(Work item) Output the entries exactly.

(Input)
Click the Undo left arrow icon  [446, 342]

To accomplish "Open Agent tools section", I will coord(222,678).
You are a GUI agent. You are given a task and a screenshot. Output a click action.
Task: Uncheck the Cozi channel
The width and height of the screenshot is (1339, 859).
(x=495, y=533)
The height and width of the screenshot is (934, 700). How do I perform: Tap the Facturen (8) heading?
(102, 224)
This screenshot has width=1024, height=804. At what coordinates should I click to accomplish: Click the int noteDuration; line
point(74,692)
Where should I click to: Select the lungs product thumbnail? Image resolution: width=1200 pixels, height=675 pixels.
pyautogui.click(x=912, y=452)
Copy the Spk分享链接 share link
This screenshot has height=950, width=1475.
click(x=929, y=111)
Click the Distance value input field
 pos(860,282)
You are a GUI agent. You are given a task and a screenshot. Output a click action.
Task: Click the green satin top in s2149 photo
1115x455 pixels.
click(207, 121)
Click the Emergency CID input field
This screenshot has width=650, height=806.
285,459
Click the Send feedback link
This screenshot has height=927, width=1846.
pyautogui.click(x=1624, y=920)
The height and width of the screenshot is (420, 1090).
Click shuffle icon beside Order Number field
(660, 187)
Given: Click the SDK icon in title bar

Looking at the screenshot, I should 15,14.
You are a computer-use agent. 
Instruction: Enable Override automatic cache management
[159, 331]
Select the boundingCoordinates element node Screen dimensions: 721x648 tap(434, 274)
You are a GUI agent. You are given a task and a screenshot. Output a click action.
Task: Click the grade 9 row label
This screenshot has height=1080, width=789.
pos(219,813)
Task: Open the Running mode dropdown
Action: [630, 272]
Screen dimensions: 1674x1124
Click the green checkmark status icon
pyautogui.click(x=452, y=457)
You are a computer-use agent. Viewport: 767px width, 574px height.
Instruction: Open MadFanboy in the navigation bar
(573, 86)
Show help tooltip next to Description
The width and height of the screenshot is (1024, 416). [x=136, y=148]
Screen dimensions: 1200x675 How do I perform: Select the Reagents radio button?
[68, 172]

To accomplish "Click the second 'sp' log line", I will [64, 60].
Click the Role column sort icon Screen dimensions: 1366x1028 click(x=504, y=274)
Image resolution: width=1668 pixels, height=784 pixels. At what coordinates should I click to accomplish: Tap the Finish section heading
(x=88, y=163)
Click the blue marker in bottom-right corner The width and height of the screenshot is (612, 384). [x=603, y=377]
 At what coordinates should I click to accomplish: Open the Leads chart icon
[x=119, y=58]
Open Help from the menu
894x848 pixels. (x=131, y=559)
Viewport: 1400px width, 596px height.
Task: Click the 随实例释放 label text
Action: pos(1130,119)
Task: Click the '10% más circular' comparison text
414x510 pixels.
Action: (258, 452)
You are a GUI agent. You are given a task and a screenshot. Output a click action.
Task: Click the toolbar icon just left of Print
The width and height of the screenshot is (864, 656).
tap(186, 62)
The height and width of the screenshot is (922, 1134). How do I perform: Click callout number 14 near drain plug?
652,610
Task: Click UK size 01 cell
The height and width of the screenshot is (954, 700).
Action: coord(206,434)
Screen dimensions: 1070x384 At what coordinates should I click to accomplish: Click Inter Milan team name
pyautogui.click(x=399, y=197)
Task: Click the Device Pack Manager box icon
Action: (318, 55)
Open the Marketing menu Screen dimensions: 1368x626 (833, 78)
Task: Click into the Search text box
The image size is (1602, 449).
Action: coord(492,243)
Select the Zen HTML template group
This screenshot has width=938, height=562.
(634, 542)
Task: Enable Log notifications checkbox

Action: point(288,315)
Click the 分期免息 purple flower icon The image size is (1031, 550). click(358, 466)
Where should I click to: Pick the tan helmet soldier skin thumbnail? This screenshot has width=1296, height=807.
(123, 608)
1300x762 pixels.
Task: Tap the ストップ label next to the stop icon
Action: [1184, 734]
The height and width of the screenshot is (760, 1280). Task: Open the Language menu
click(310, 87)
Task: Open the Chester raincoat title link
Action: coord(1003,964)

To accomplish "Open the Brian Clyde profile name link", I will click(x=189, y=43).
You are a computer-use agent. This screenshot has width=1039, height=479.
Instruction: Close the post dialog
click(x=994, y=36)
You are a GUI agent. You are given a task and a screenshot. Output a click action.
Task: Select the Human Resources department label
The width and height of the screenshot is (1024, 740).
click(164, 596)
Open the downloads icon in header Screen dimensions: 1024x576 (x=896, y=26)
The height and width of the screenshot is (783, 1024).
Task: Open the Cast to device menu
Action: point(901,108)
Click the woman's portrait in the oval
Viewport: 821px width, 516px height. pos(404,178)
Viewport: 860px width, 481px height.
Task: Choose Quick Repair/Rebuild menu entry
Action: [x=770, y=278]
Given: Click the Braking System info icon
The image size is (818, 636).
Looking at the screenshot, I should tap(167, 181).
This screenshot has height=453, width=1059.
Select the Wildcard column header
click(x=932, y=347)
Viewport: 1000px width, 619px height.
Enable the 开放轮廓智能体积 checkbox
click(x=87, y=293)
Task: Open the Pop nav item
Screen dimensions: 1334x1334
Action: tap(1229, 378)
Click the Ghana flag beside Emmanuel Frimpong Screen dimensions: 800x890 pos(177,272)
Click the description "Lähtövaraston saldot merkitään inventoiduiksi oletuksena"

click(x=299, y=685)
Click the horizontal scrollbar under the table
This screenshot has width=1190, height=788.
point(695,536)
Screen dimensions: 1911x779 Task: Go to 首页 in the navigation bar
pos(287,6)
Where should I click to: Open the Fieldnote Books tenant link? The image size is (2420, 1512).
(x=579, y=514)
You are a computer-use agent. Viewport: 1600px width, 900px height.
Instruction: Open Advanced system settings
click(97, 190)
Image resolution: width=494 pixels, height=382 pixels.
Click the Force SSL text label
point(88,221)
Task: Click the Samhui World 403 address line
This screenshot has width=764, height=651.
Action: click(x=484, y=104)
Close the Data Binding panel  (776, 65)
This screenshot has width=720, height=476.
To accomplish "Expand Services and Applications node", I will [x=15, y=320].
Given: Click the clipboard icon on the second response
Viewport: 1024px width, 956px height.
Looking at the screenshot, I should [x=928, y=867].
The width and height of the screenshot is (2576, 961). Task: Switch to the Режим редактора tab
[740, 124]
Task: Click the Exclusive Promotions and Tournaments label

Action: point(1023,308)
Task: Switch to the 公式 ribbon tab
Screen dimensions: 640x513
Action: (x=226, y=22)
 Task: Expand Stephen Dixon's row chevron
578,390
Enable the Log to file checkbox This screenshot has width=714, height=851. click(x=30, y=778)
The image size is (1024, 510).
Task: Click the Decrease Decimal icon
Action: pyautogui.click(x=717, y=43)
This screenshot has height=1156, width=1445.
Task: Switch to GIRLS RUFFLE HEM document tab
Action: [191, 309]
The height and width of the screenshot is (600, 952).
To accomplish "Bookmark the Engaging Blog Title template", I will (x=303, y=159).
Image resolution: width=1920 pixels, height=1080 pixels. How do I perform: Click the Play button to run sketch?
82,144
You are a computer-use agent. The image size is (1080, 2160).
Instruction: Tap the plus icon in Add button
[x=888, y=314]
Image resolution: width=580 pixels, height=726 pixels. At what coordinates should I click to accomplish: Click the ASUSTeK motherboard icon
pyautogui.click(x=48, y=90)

(Exercise answer)
Click the Undo left arrow icon  [446, 342]

To accomplish "Open Agent tools section", I will coord(222,678).
You are a GUI agent. You are given a task and a screenshot. Output a click action.
Task: Uncheck the Cozi channel
The width and height of the screenshot is (1339, 859).
(x=495, y=533)
The height and width of the screenshot is (934, 700). How do I perform: Tap the Facturen (8) heading?
(102, 224)
This screenshot has width=1024, height=804. At what coordinates should I click to accomplish: Click the int noteDuration; line
point(74,692)
Where should I click to: Select the lungs product thumbnail? Image resolution: width=1200 pixels, height=675 pixels.
pyautogui.click(x=912, y=452)
Copy the Spk分享链接 share link
This screenshot has height=950, width=1475.
click(x=929, y=111)
Click the Distance value input field
 pos(860,282)
You are a GUI agent. You are given a task and a screenshot. Output a click action.
Task: Click the green satin top in s2149 photo
1115x455 pixels.
click(207, 121)
Click the Emergency CID input field
This screenshot has width=650, height=806.
285,459
Click the Send feedback link
This screenshot has height=927, width=1846.
pyautogui.click(x=1624, y=920)
The height and width of the screenshot is (420, 1090).
Click shuffle icon beside Order Number field
(660, 187)
Given: Click the SDK icon in title bar

Looking at the screenshot, I should 15,14.
You are a computer-use agent. 
Instruction: Enable Override automatic cache management
[159, 331]
Select the boundingCoordinates element node Screen dimensions: 721x648 tap(434, 274)
You are a GUI agent. You are given a task and a screenshot. Output a click action.
Task: Click the grade 9 row label
This screenshot has height=1080, width=789.
pos(219,813)
Task: Open the Running mode dropdown
Action: [630, 272]
Screen dimensions: 1674x1124
Click the green checkmark status icon
pyautogui.click(x=452, y=457)
You are a computer-use agent. Viewport: 767px width, 574px height.
Instruction: Open MadFanboy in the navigation bar
(573, 86)
Show help tooltip next to Description
The width and height of the screenshot is (1024, 416). [x=136, y=148]
Screen dimensions: 1200x675 How do I perform: Select the Reagents radio button?
[68, 172]

To accomplish "Click the second 'sp' log line", I will [64, 60].
Click the Role column sort icon Screen dimensions: 1366x1028 click(x=504, y=274)
Image resolution: width=1668 pixels, height=784 pixels. At what coordinates should I click to accomplish: Tap the Finish section heading
(x=88, y=163)
Click the blue marker in bottom-right corner The width and height of the screenshot is (612, 384). [x=603, y=377]
 At what coordinates should I click to accomplish: Open the Leads chart icon
[x=119, y=58]
Open Help from the menu
894x848 pixels. (x=131, y=559)
Viewport: 1400px width, 596px height.
Task: Click the 随实例释放 label text
Action: pos(1130,119)
Task: Click the '10% más circular' comparison text
414x510 pixels.
Action: (258, 452)
You are a GUI agent. You are given a task and a screenshot. Output a click action.
Task: Click the toolbar icon just left of Print
The width and height of the screenshot is (864, 656).
tap(186, 62)
The height and width of the screenshot is (922, 1134). How do I perform: Click callout number 14 near drain plug?
652,610
Task: Click UK size 01 cell
The height and width of the screenshot is (954, 700).
Action: coord(206,434)
Screen dimensions: 1070x384 At what coordinates should I click to accomplish: Click Inter Milan team name
pyautogui.click(x=399, y=197)
Task: Click the Device Pack Manager box icon
Action: (318, 55)
Open the Marketing menu Screen dimensions: 1368x626 (833, 78)
Task: Click into the Search text box
The image size is (1602, 449).
Action: coord(492,243)
Select the Zen HTML template group
This screenshot has width=938, height=562.
(634, 542)
Task: Enable Log notifications checkbox

Action: point(288,315)
Click the 分期免息 purple flower icon The image size is (1031, 550). click(358, 466)
Where should I click to: Pick the tan helmet soldier skin thumbnail? This screenshot has width=1296, height=807.
(123, 608)
1300x762 pixels.
Task: Tap the ストップ label next to the stop icon
Action: [1184, 734]
The height and width of the screenshot is (760, 1280). Task: Open the Language menu
click(310, 87)
Task: Open the Chester raincoat title link
Action: coord(1003,964)

To accomplish "Open the Brian Clyde profile name link", I will click(x=189, y=43).
You are a computer-use agent. This screenshot has width=1039, height=479.
Instruction: Close the post dialog
click(x=994, y=36)
You are a GUI agent. You are given a task and a screenshot. Output a click action.
Task: Select the Human Resources department label
The width and height of the screenshot is (1024, 740).
click(164, 596)
Open the downloads icon in header Screen dimensions: 1024x576 (x=896, y=26)
The height and width of the screenshot is (783, 1024).
Task: Open the Cast to device menu
Action: point(901,108)
Click the woman's portrait in the oval
Viewport: 821px width, 516px height. pos(404,178)
Viewport: 860px width, 481px height.
Task: Choose Quick Repair/Rebuild menu entry
Action: [x=770, y=278]
Given: Click the Braking System info icon
The image size is (818, 636).
Looking at the screenshot, I should tap(167, 181).
This screenshot has height=453, width=1059.
Select the Wildcard column header
click(x=932, y=347)
Viewport: 1000px width, 619px height.
Enable the 开放轮廓智能体积 checkbox
click(x=87, y=293)
Task: Open the Pop nav item
Screen dimensions: 1334x1334
Action: tap(1229, 378)
Click the Ghana flag beside Emmanuel Frimpong Screen dimensions: 800x890 pos(177,272)
Click the description "Lähtövaraston saldot merkitään inventoiduiksi oletuksena"

click(x=299, y=685)
Click the horizontal scrollbar under the table
This screenshot has width=1190, height=788.
point(695,536)
Screen dimensions: 1911x779 Task: Go to 首页 in the navigation bar
pos(287,6)
Where should I click to: Open the Fieldnote Books tenant link? The image size is (2420, 1512).
(x=579, y=514)
You are a computer-use agent. Viewport: 1600px width, 900px height.
Instruction: Open Advanced system settings
click(97, 190)
Image resolution: width=494 pixels, height=382 pixels.
Click the Force SSL text label
point(88,221)
Task: Click the Samhui World 403 address line
This screenshot has width=764, height=651.
Action: click(x=484, y=104)
Close the Data Binding panel  (776, 65)
This screenshot has width=720, height=476.
To accomplish "Expand Services and Applications node", I will [x=15, y=320].
Given: Click the clipboard icon on the second response
Viewport: 1024px width, 956px height.
Looking at the screenshot, I should [x=928, y=867].
The width and height of the screenshot is (2576, 961). Task: Switch to the Режим редактора tab
[740, 124]
Task: Click the Exclusive Promotions and Tournaments label

Action: point(1023,308)
Task: Switch to the 公式 ribbon tab
Screen dimensions: 640x513
Action: (x=226, y=22)
 Task: Expand Stephen Dixon's row chevron
578,390
Enable the Log to file checkbox This screenshot has width=714, height=851. click(x=30, y=778)
The image size is (1024, 510).
Task: Click the Decrease Decimal icon
Action: pyautogui.click(x=717, y=43)
This screenshot has height=1156, width=1445.
Task: Switch to GIRLS RUFFLE HEM document tab
Action: [191, 309]
The height and width of the screenshot is (600, 952).
To accomplish "Bookmark the Engaging Blog Title template", I will (x=303, y=159).
Image resolution: width=1920 pixels, height=1080 pixels. How do I perform: Click the Play button to run sketch?
82,144
You are a computer-use agent. The image size is (1080, 2160).
Instruction: Tap the plus icon in Add button
[x=888, y=314]
Image resolution: width=580 pixels, height=726 pixels. At what coordinates should I click to accomplish: Click the ASUSTeK motherboard icon
pyautogui.click(x=48, y=90)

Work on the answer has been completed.